Start of Provided information
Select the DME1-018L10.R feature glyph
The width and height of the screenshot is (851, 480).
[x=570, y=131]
End of Provided information
Start of Provided information
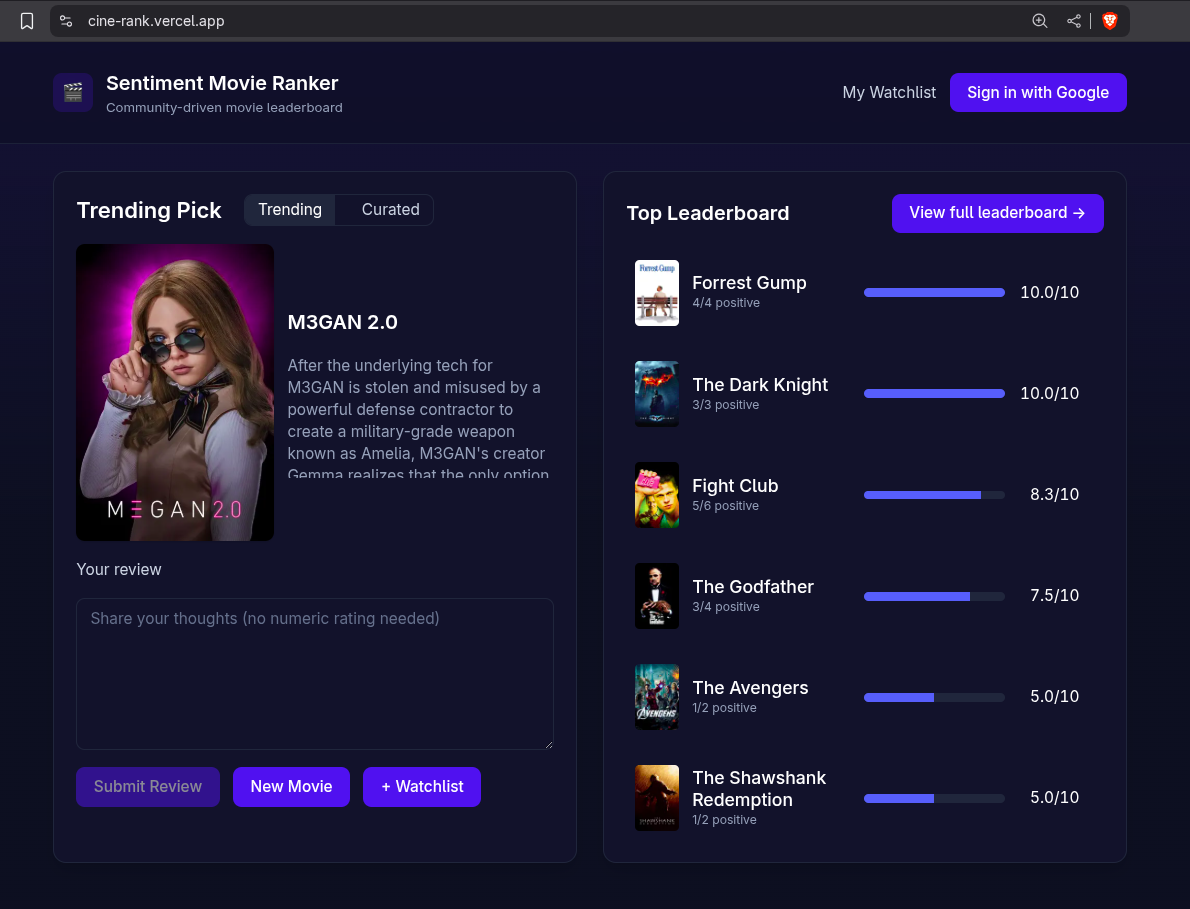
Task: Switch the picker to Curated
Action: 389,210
End of Provided information
Problem description: Repeat the records from the line containing "Select the DME1-018L10.R feature glyph" through the line containing "[x=570, y=131]", including both of those lines.

Exercise result:
Select the DME1-018L10.R feature glyph
The width and height of the screenshot is (851, 480).
[x=570, y=131]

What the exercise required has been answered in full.